Anne Carson’s Eros the Bittersweet

Book Cover
Eros the Bittersweet, by Anne Carson. 1986

In the beginning, there was Paradox. The end won’t resolve this. It can’t, for obvious reasons. When we’re no longer able to hear the ex-lover cry, the tree fall, or remember the all too familiar trajectory of sweet to bitter, the Paradox remains. Anne Carson, in her beautiful meditation on Sappho, Socrates, Desire, and bridges to more bridges, takes us on a journey to Paradox, and gently, sweetly leaves us wanting more. More Sappho, more love, more.

Which is the key to it all. Or is it?

Wanting, longing, loving, or taming and overcoming these things? Carson presents a battle of competing methods, ideals and philosophies, with a focus on Sappho’s fragments and Plato’s Phaedrus, where she uncovers links to (potentially) bridge internal and external gaps. Doubling, tripling those gaps and bridges, through space and time, Carson uses Socrates and Sappho to mediate between the written and spoken word, lover and beloved, and denial or embrace of the passions. 

In the chapter entitled, “Finding the Edge,” she says:

Eros is an issue of boundaries. He exists because certain boundaries do. In the interval between reach and grasp, between glance and counterglance, between ‘I love you’ and ‘I love you too,’ the absent presence of desire comes alive. But the boundaries of time and glance and I love you are only aftershocks of the main, inevitable boundary that creates Eros: the boundary of flesh and self between you and me. And it is only, suddenly, at the moment when I would dissolve that boundary, I realize I never can.

We are Edge without Form, Boundary without Shape. We constantly seek to cross over, but retain. Retain us. Who we are. At least enough of us, of our self, to remember why and with whom. In the midst of the greatest passions, we want these edges and these boundaries to disappear, though some humans want to further complicate matters with yet more Impossibles: break through those edges, those boundaries, that form in others, while losing none of these things ourselves.

Love can be predatory, and in so many of the ancient Greek myths, it is. Carson reminds us that seeking knowledge may have similar intentions.

And then there is Time. Being in or beyond it. Distanced or overwhelmed by it.
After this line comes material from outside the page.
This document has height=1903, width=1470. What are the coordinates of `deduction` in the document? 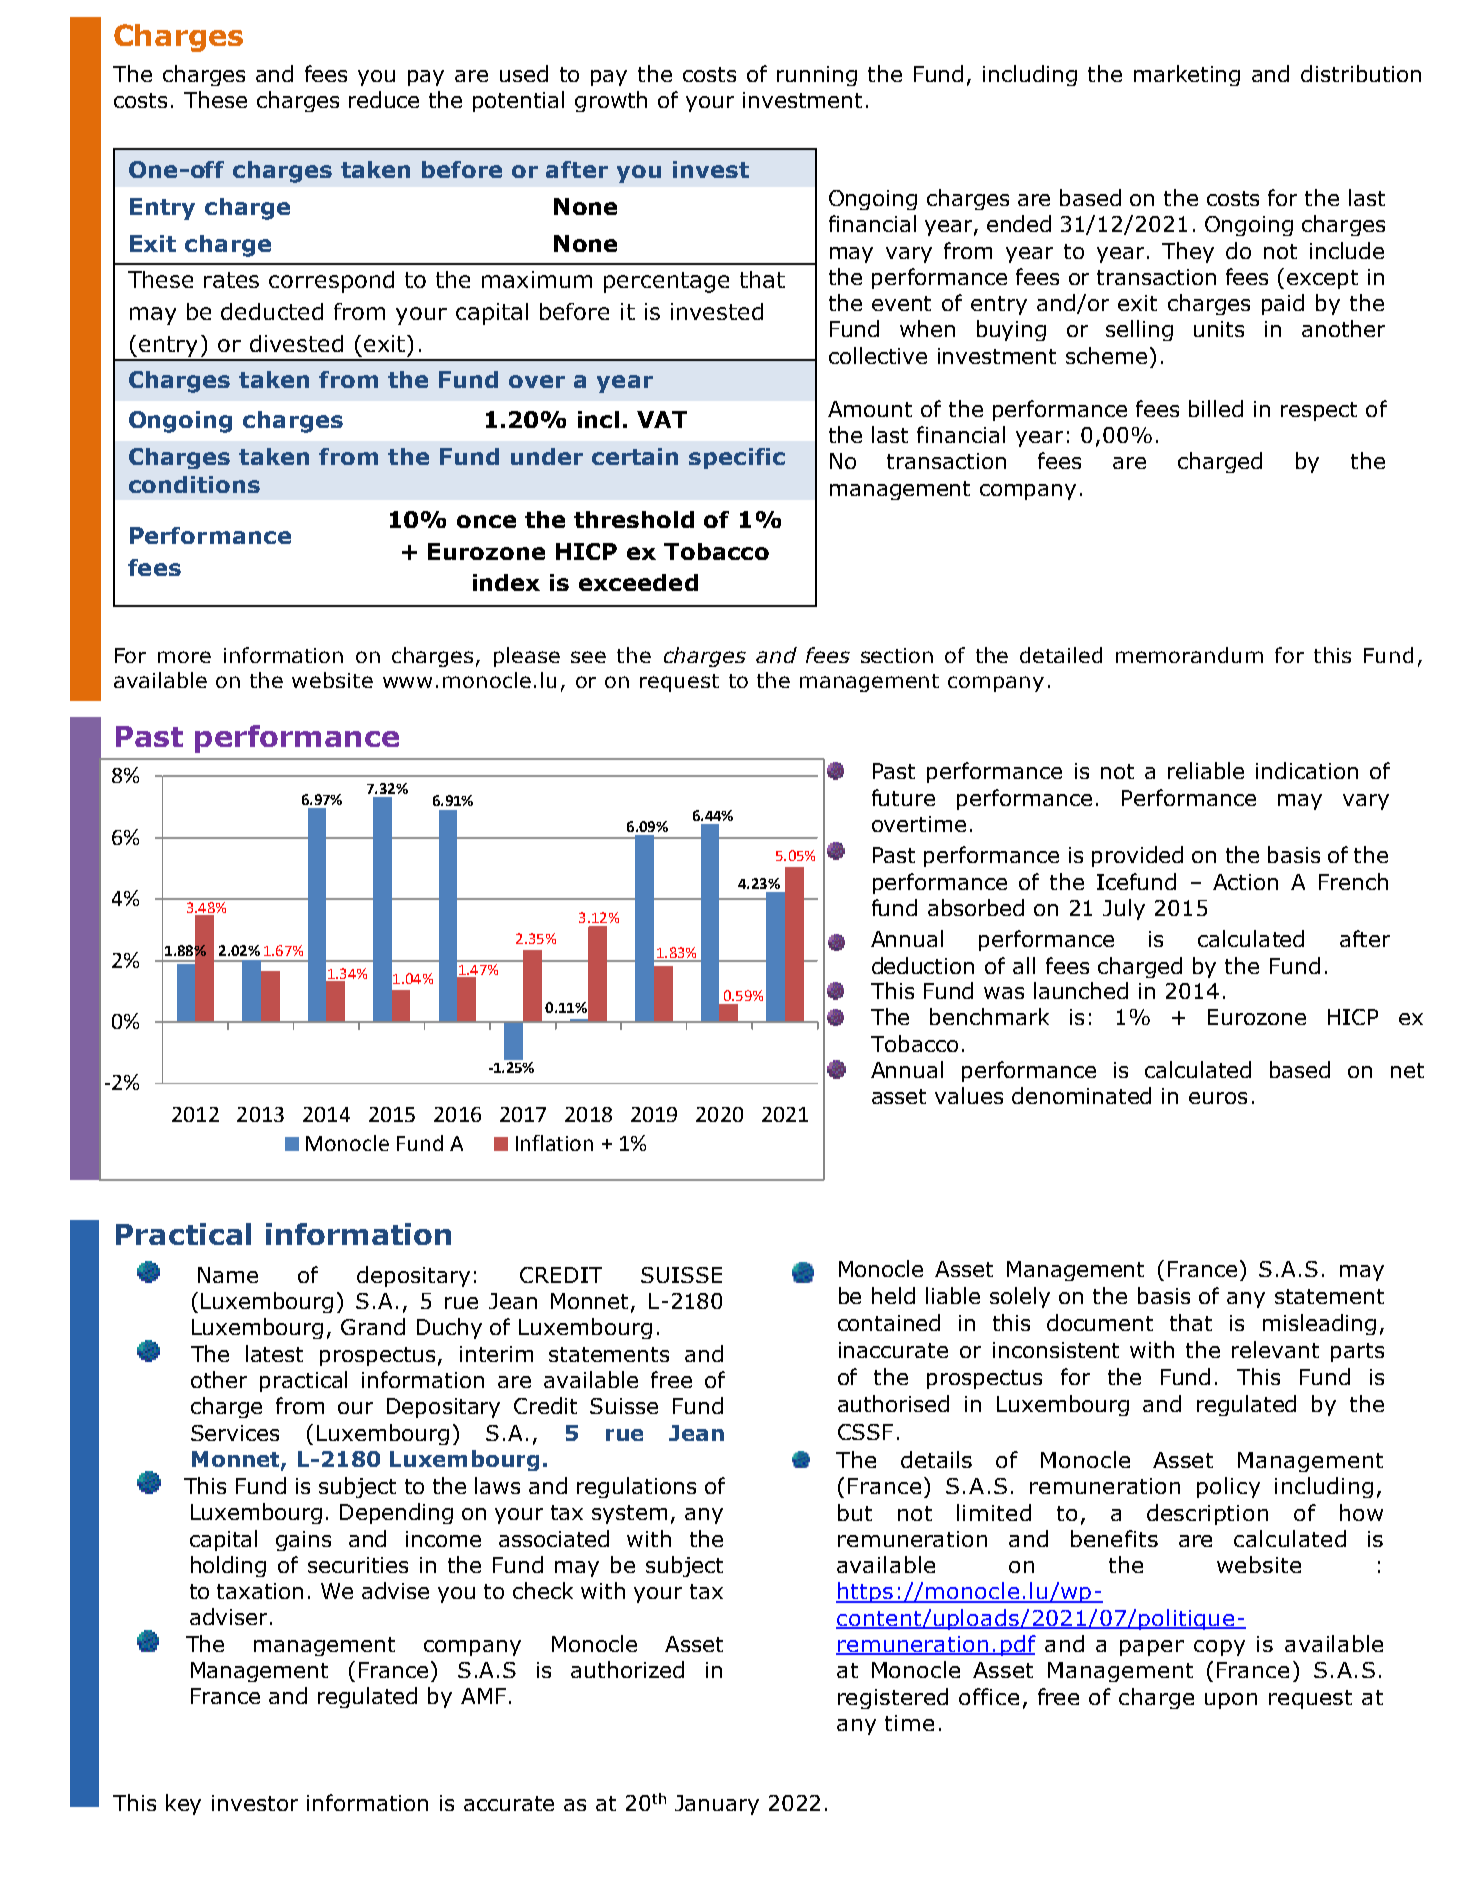 It's located at (923, 965).
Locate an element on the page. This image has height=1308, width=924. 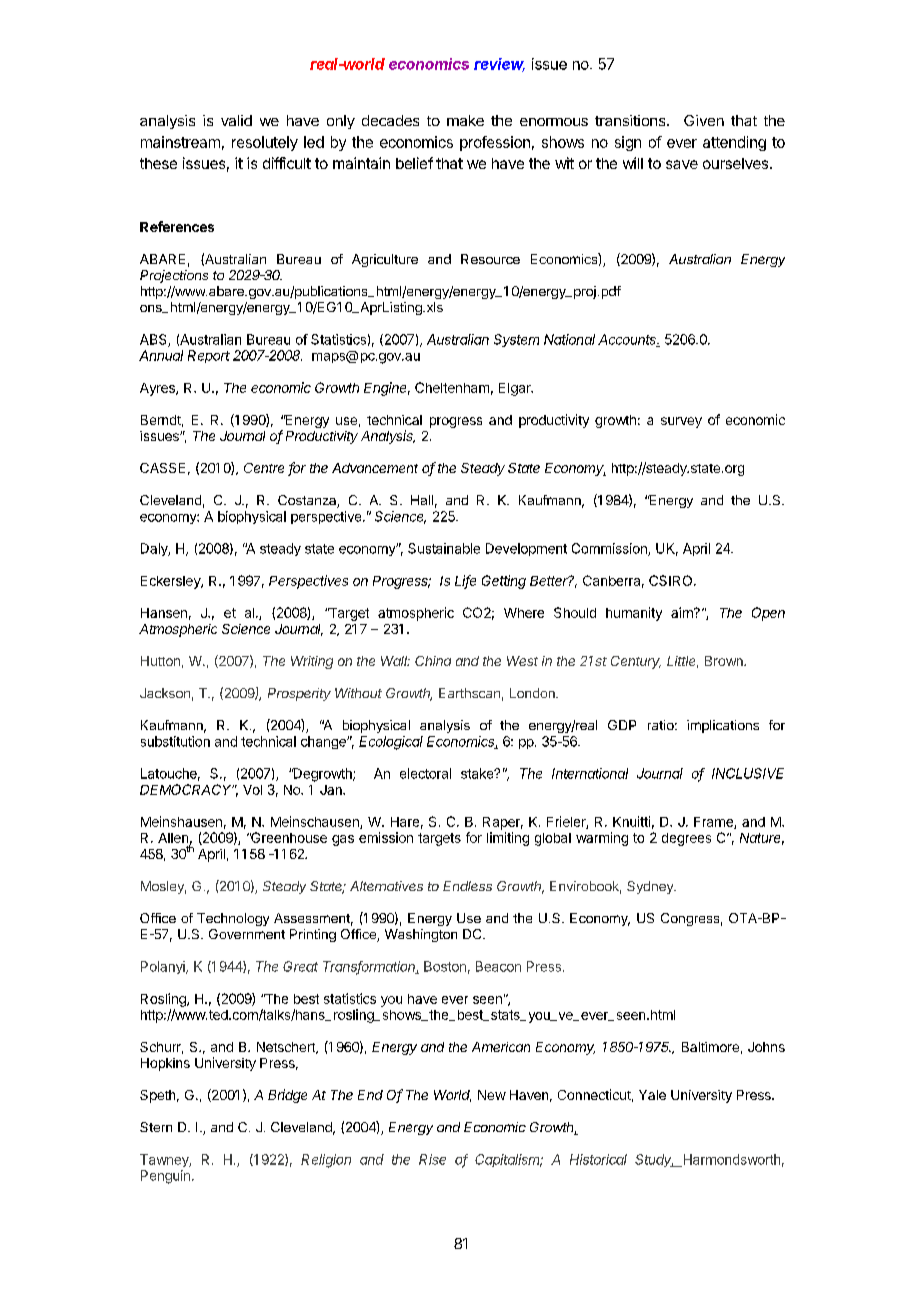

The static blooms of Adonis provide us with an answer to our question ‘What would the lover ask of time?’ As Plato formulates it, the answer brings us once again to the perception that lovers and readers have very similar desires. And the desire of each is something paradoxical. As lover you want ice to be ice and yet not melt in your hands. As reader you want knowledge to be knowledge and yet lie fixed on a written page. Such wants cannot help but pain you . . .

 

Glukupikron:

Sweetbitter love gives us the trajectory, the flow of life too, and teaches us the futility of avoidance, the perverse logic of indifference, the tragic fate of living in Either/or land. Both/and seems preferable, overall. I’ll dive in now and (perhaps) write deathless prose about it later. Standing on the cliffs, inside my own head, inside my delusions of indifference and control, is no way to run a railroad. No matter what we do, no matter how hard we try to remain above the fray, the river flows on, Eros laughs — mindfully, if he’s in the mood.